Professor Jean-Claude Hébert thus properly observes, in an article on "L'incidence de la Charte canadienne sur l'outrage au tribunal" (1984), 18 R.J.T. 183, at page 197, that:
[TRANSLATION] One must conclude, in light of the decisions of our highest court, that the legal guarantee contained in section 11(a) of the Charter has been superimposed on that already recognized by the court as available to any person charged with contempt of court. [Emphasis added.]

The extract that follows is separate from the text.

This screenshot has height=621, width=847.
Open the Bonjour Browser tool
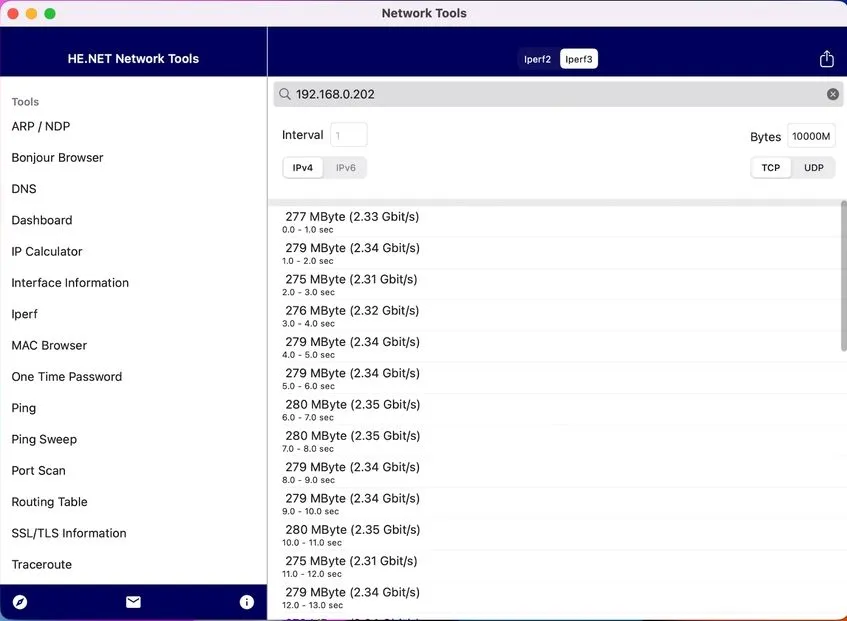click(58, 158)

In the case at bar, I am not persuaded that the procedure followed by counsel for the applicant, namely a notice of motion under Rule 319, allowed the respondents to be reasonably informed of the offence alleged against them, which a fortiori prevented them from presenting a full and com plete defence with full knowledge of the facts. As I had occasion to observe at the start of my reasons, the right of a person charged to be reasonably informed of the offence with which he is charged is one of the cornerstones of our legal system. In the absence of a procedure safeguarding all the rights recognized by both the Charter and the common law as pertaining to a person charged, I have no alternative but to allow the preliminary objections of counsel for the respondents as to the form of the contempt motion, and to dismiss with costs the applicant's motion for an order of committal for contempt pursuant to Rule 2500.